Don’t limit risk management to projects

Plea for embedded risk management in organisations.

Do you know projects that are not subject to change? No?, then we should talk about risk management. Governance and project management introduce risk management in various configurations within various branches as an important tool to have ‘control’. It works, but is no magic wand.

Time and budget will still be exceeded sometimes. Look at large infra projects. Also smaller projects that are executed daily in organisations, know this problem. The question arises what is needed to control projects. Risk management can support in this matter.

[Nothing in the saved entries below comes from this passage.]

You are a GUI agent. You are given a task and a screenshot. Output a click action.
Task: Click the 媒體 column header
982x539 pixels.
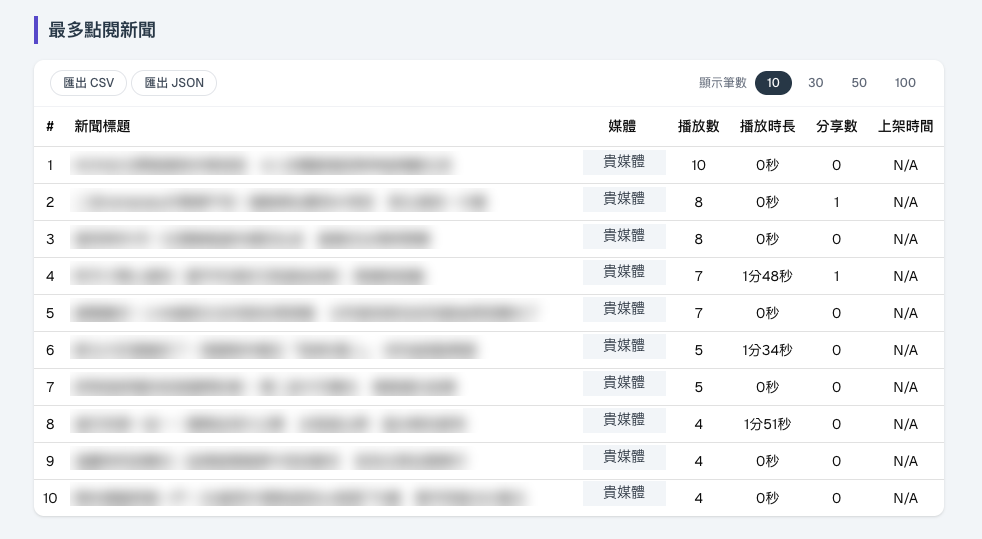pos(622,126)
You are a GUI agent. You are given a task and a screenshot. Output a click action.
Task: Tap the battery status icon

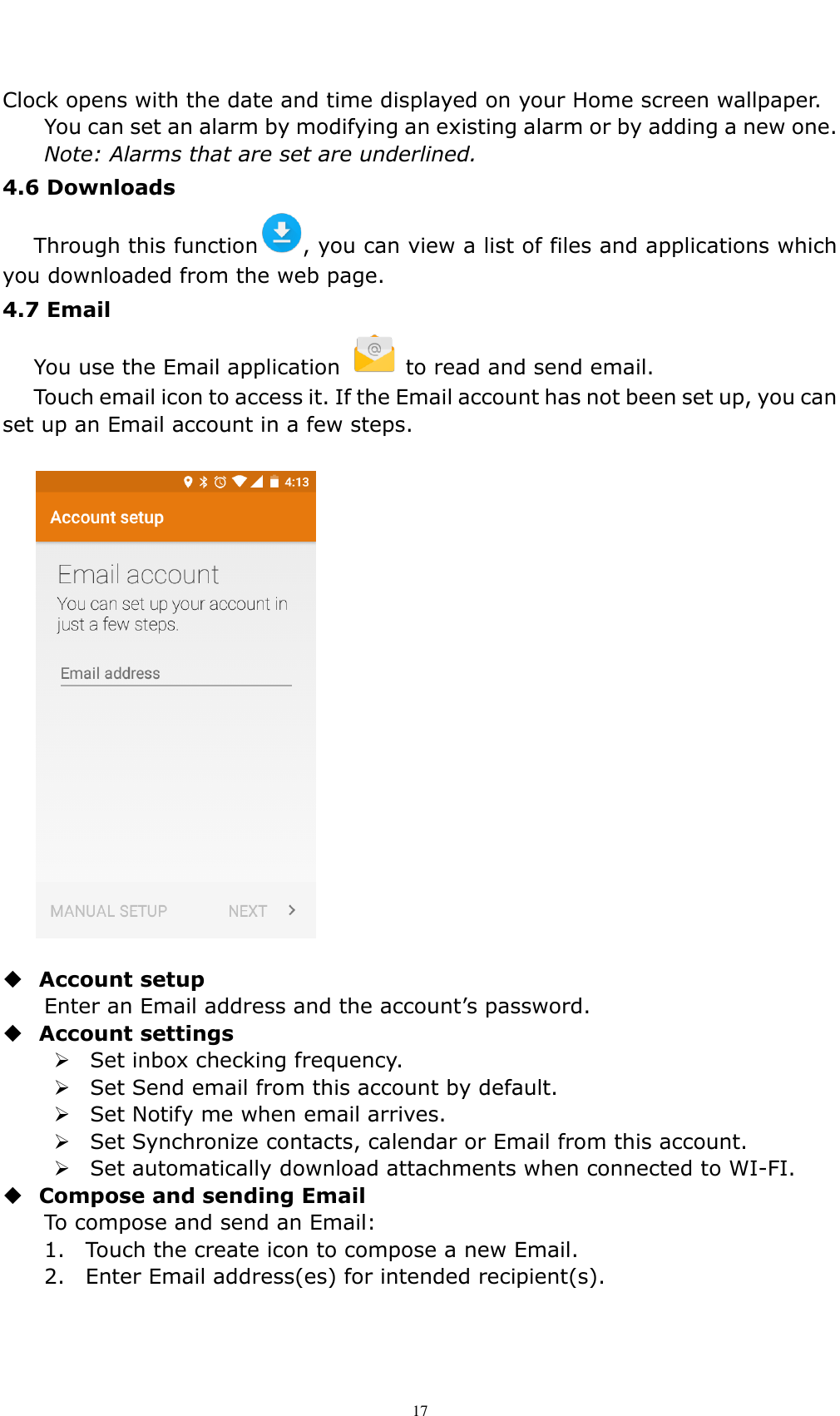click(x=274, y=482)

Control is a subjective notion, not an objective one. Total control is Utopia! Still risk management is the instrument to contribute largely to controlling a project. To be effective however change is necessary. Risk management should not be focused on negative events (threats) only but also on positive events (chances). It should connect to corporate initiatives and more focus should be given to a sound risk management culture, trust! Trust both between principal and contractor as within the project team.

Standard approach

The urge to control projects is increasing and the perception of control is decreasing. Steering is done on the execution of all activities in accordance with the assignment and the agreed project plan. More and more standard project methodologies are being used, like PRINCE2. These methodologies are characterized by a process approach of project management. The processes define the management activities that are executed during the project and they identify certain components that are executed within those activities. Examples are ‘controls’ en ‘management of risk’. The controls should guarantee the possibility for the next higher management level to:

– monitor project progress;
– compare results to the project plan;
– review plans against future events;
– detect problems;
– initiate corrective action and
– authorize consecutive actions.

Risk management is in place to ensure that threats have none or limited effect on the assignment and the agreed project plan. Risk analysis and risk control are being used as instruments.


This shows that within PRINCE2 risk management goes in one direction. An initial analysis is in place, but after implementation of the counter measures no fresh analysis is performed. Unless this is hidden in the ‘control’. Not repeating the risk analysis is a phenomena that is often encountered in projects. It shows the immaturity of this process in a methodology that is increasingly being used and is considered to be the ‘standard’ in many organizations.

This limited approach of control (all activities are executed in accordance with the assignment and the agreed project plan) also has another disadvantage. The possibility to benefit in a creative way from opportunities that occur in the course of the project and could be advantageous to realize the project goals, is limited. Implementation of risk management in this way does not facilitate identification and employing opportunities.